Historiography of World War II

World War II was the costliest conflict in human history; and ever since its conclusion vast amounts of time and effort have been poured into chronicling and interpreting it. Unsurpisingly, disagreements have arisen over what interpretation is 'correct', and this article attempts to chronicle them below:

Canada

Canada deployed trained historians to Canadian Military Headquarters in the United Kingdom during the war, and paid much attention to the chronicling of the conflict, not only in the words of the official historians of the Army Historical Section, but also through art and trained painters. The official history of the Canadian Army was undertaken after the war, with an interim draft published in 1948 and three volumes in the 1950s. This was in comparison to the First World War's official history, only 1 volume of which was completed by 1939, and the full text only released after a change in authors some 40 years after the fact. Official histories of the RCAF and RCN in the Second World War were also a long time coming, and the book "Arms, Men and Government" by Charles Stacey (one of the main contributors to the Army history) was published in the 1980s as an "official" history of the war policies of the Canadian government.

Some battles have remained controversial, such as Hong Kong and Dieppe, and a variety of books have been written on them from various points of view. Serious historians - mainly scholars - emerged in the years after the Second World War, foremost Terry Copp (a scholar) and Denis Whitaker (a former soldier).

Eastern Front

It is commonly said that history is written by the victors; but the exact opposite occurred in the chronicling of the Eastern Front, particularly in the West. Soviet secrecy and unwillingness to acknowledge events that might discredit the regime lead to them revealing little information, always heavily edited - leaving western historians to rely almost totally on German sources. While still valuable sources, they tended to be self-serving; German generals in particular tried to distance themselves and the Heer as a whole away from the Nazi Party, while at the same time blaming them for their defeat (individuals supporting these arguments are commonly called part of the 'Hitler Lost Us The War' group). While this self-serving was noticed at the time (see Barbarossa by Alan Clark), it was still generally accepted as the closest version of the truth. The end result was a commonly held picture of the Heer being the superior army, ground down by the vast numbers of the 'Bolshevik horde' and betrayed by the stupidity of its leader (ie Hitler). Not only did this ignore Hitler's talent as a military leader (something the West, and Germany, is generally loathe to acknowledge), it also severely undervalued the remarkable transformation of the Soviet armed forces (and in particular the RKKA, the Red Army) from the timid, conservative force of 1941 to the greatest operational-level military the world has ever seen.

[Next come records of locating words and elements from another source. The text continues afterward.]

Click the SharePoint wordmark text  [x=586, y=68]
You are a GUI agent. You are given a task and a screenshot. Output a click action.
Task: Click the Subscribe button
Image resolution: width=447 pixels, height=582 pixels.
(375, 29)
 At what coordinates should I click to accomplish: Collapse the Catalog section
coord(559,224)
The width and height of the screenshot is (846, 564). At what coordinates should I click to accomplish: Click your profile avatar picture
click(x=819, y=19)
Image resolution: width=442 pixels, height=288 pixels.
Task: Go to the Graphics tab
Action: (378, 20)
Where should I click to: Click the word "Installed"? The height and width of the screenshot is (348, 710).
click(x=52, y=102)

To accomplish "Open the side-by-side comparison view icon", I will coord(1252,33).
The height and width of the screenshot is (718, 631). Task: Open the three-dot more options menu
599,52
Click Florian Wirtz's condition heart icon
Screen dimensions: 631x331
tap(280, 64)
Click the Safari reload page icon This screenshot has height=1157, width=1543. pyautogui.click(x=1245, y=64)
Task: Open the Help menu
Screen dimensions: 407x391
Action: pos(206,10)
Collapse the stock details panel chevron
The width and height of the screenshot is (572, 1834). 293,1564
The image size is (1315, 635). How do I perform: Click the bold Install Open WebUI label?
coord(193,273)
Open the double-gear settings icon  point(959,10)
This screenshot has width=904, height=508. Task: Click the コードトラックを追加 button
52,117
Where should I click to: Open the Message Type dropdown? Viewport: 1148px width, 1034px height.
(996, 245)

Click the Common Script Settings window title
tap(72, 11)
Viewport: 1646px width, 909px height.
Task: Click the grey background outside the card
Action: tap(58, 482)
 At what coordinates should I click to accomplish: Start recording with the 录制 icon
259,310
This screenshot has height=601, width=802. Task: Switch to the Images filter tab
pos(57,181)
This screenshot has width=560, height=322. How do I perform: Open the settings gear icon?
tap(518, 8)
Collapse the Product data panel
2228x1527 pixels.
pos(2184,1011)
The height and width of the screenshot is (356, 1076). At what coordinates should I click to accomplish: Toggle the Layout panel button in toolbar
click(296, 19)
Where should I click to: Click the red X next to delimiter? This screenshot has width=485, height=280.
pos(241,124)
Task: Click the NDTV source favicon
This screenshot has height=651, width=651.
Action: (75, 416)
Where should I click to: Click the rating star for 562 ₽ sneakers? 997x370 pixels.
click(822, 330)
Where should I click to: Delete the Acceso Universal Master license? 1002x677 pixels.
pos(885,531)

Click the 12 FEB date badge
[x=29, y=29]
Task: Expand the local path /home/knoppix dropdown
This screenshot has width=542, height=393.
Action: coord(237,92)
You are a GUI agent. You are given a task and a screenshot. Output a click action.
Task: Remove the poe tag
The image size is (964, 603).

After the fall of the wall, Western historians were suddenly exposed to the vast number of Soviet records of the time. This has led to an explosion of the works on the subject, most notably by Richard Overy, David Glantz and (perhaps infamously) Antony Beevor. These historians emphasised the brutality of Stalin's regime, the recovery of the USSR and the RKKA in 1942 and the courage and abilities of the average Russian soldier, relying heavily on Soviet archival material to do so.